I made multiple trips to Sheffield over the next year to support the group in their work (including making incineration a big enough issue in the next local elections to lose the pro-incineration head of council his seat).
On one of these occasions, I got the train up in the afternoon and went straight from the station to the Brown Bear pub to meet the group. The pub was packed, so seven of us crowded around a small table in the corner. When I went to the bar to get a round of drinks in I clocked the bloke ahead of me and thought: ‘I recognise you from somewhere.’ He glanced at me and smirked. Fuck me, it was Kenneth Branagh. What the hell was he doing in the Brown Bear? Then I remembered reading somewhere that he was going to be playing Richard III at the Crucible. Carrying our drinks back to the corner I spotted him sitting at a large table with several people including an actor I recognised. We crouched in our corner chatting. Half an hour later most of the people at Branagh’s table left. There were now three of them (Branagh, the other actor and another bloke) at a table for eight and seven of us at a table for two. Bollocks, I thought. I got up, walked over to their table. “Pardon me,” I said, “I’m terribly sorry to bother you…” I got that far before Branagh turned to beam at me. He knew, of course, that I was a fan eager for an autograph or photo. Except I wasn’t. “… but now that most of your group is gone, would you mind swapping tables with us?” I pointed to the other table. Branagh’s face fell. (Was it possible I didn’t know who he was?) The other actor, seeing Branagh’s annoyance, burst out laughing and immediately agreed to the move.
And why, pray tell, am I sharing this story now?

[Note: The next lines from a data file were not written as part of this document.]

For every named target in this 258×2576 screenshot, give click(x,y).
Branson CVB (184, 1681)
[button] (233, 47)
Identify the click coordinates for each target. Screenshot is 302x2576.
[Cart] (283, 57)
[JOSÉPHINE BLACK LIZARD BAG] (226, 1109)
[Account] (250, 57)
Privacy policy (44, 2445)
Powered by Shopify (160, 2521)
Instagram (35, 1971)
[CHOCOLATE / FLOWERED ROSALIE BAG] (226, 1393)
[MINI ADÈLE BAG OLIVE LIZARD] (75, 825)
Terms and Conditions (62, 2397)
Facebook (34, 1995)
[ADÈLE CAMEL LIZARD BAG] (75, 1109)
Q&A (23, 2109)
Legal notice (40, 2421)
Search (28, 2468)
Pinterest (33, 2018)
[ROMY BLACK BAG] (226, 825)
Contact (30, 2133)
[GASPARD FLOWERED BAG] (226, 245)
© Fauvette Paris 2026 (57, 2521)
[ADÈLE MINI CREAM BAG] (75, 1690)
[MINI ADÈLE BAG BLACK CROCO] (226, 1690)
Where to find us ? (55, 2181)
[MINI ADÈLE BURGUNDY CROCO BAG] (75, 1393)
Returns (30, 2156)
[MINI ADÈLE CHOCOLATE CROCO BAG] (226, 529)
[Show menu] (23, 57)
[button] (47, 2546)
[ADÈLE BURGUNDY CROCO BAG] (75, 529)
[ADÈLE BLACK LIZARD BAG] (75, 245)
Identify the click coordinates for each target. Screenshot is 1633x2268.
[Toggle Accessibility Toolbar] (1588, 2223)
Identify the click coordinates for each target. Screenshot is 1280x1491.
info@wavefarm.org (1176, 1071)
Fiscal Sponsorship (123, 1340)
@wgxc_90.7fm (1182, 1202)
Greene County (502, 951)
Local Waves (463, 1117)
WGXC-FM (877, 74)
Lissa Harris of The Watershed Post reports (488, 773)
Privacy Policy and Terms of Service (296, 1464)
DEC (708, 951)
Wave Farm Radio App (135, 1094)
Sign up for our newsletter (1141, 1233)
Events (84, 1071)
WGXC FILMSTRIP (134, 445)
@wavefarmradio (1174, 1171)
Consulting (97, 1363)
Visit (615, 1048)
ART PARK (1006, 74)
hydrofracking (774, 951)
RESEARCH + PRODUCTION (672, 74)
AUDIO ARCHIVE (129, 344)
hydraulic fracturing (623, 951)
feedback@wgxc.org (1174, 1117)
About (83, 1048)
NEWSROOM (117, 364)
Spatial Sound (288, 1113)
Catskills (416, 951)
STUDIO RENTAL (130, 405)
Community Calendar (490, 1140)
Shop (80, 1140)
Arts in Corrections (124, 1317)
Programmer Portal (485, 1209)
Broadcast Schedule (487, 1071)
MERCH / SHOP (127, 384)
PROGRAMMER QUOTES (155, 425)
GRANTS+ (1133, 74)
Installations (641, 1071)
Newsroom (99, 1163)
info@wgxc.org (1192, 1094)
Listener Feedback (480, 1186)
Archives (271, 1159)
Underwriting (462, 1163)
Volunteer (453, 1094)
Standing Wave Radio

On Wednesday evening when we arrived at the pub for my belated birthday drinks, there was only one table free – a table for four which could, at a pinch, have been turned into a table for six. But there were going to be eight of us. There was a table for eight in the pub, but two people (who were expecting two more) were sitting at it. The ensuing conversation about swapping tables suddenly reminded me of that evening in the Brown Bear. Later, when I got home and switched on the Daily Show, who should be the guest that night? None other than Kenneth Branagh!
Clearly this was a sign that I should share this story. Unfortunately I was in no shape to do so yesterday, so here it is today.
Oh, and by the way, I am very pleased to report that Sheffield Against Incineration went on to become South Yorkshire Against Incineration. The group is still going strong. Many of its founding members are also guiding lights in South Yorkshire Against Fracking.